Importantly, it also means that you have to add more nodes as multiples of the replication level, in this case, pairs of nodes.

If the instances are only using ephemeral instance storage, yes. If they're EBS based, or using mounted EBS instances, then no.

That greatly depends on how your application is designed. I strongly suspect that the user would lose their data (almost certain in a naively architected solution.)

See above.. If the client goes down because of backend storage problems, it can easily destroy the performance of the cluster entirely.

  • even if my instances are EBS based... Autoscale will terminate the instances if utilization reduces and because of that IO will be impacted right? Does gluster store a copy of the data on the gluster server or does it replicate only between the clients ? – Santhosh S Nov 07 '11 at 03:13
  • When I mentioned IO problems, I more meant because the servers powering your instances may have contended IO. This was certainly the case with Linode, but I expect AWS to be slightly better, (ha!) – Tom O'Connor Nov 07 '11 at 16:38
  • I seem to recall GlusterFS can do either/both replication on server and on client level. – Tom O'Connor Nov 07 '11 at 16:39
  • @TomO'Connor You forgotten to mention yet another Glusterfs issue, Split Brain, which is caused by Network Partition. Split Brain takes place quite often on Replicated Volume on EC2 and it couldn't be healed automatically. Moreover, if a file is Split Brain, it's locked and clients are not able to overwrite it. – Roman Newaza Dec 12 '12 at 06:06

GlusterFS seems to require a bit too much configuration when bringing online new instances to make it a good system to use on instances that need to autoscale.
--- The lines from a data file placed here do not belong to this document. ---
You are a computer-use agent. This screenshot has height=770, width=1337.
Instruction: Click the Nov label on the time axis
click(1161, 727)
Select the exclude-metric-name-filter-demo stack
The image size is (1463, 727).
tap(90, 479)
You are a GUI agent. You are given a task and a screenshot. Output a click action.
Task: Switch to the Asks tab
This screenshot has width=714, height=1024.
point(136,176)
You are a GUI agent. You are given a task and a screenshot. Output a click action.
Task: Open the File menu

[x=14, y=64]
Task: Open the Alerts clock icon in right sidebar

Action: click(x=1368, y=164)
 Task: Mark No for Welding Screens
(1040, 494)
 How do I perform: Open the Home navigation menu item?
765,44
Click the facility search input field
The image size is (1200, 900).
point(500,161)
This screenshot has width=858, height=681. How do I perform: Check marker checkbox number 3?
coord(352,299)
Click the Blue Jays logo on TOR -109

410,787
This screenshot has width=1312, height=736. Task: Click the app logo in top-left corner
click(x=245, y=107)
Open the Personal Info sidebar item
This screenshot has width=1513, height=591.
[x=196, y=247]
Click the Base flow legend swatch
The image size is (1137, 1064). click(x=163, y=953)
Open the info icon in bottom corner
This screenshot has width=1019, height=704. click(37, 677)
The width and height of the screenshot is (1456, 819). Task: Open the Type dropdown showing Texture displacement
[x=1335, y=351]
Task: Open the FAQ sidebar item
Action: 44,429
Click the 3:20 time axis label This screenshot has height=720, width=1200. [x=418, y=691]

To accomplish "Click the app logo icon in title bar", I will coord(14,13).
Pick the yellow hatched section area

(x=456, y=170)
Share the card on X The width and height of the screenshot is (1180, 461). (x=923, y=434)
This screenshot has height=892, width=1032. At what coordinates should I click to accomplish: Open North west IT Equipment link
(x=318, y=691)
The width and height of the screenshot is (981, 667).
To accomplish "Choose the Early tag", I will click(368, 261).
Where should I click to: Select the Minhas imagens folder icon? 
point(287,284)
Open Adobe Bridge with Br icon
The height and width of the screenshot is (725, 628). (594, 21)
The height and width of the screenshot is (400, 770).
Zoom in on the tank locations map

I am sure it can be done but its easier to change the architecture so that the web instances are different than the glusterfs instances. The web instances then only need to connect as a client to the glusterfs layer. The web instances can then be setup to autoscale.

A good rule when dealing with cloud systems is to have a 1:1 mapping of service to instance. Don't try to make an instance do too much. Architecturally this helps when trying to scale things.

    Pfft. As far as configuration of new nodes is concerned, that's where configuration management such as Puppet or Chef has it's heyday. You bring up a new node, provision it through AWS management API, then run Puppet on it to bring it into the cluster, set up gluster partitions, mountpoints, etc. – Tom O'Connor Nov 07 '11 at 00:54
  • Also, a 1:1 mapping of service to instance, yes, does make scalability a bit easier, especially if your services are entirely stateless by nature. It however has the side effect of increasing the total cost of the system, but hey, that's just the way the cookie breaks up into smaller constituent parts. – Tom O'Connor Nov 07 '11 at 00:55

You've already got some good answers to your Gluster questions however I'd like to mention something that may be of use.

Depending on your use case you may find the following easier to manage & less error prone:

  • EC2's are all identical, with code being pulled from a repo to keep it upto date (you can manage this a number of ways through deployment processes)
  • Any user uploads go straight to S3 via s3fs or API calls integrated into your app (python/php etc)

The benefits of S3 are neat:

  • Only pay for what you use (no need to pay for a whole bunch of unused resources in EC2s, running costs, replication through multiple machines etc, also zero management required)
  • Redundancy is built into S3 so your files are safe the moment they make their way into s3 (safe meaning they're in a managed service, in multiple locations around the world. AWS reports they haven't ever lost a file in s3)

If you wanted to go the extra mile you could configure your (linux) server to send all logs to a "logging server" (this keeps all the EC2s as identical, as as dumbed down as you can get).

I found this sort of setup has worked quite well in the past for the web servers I've managed.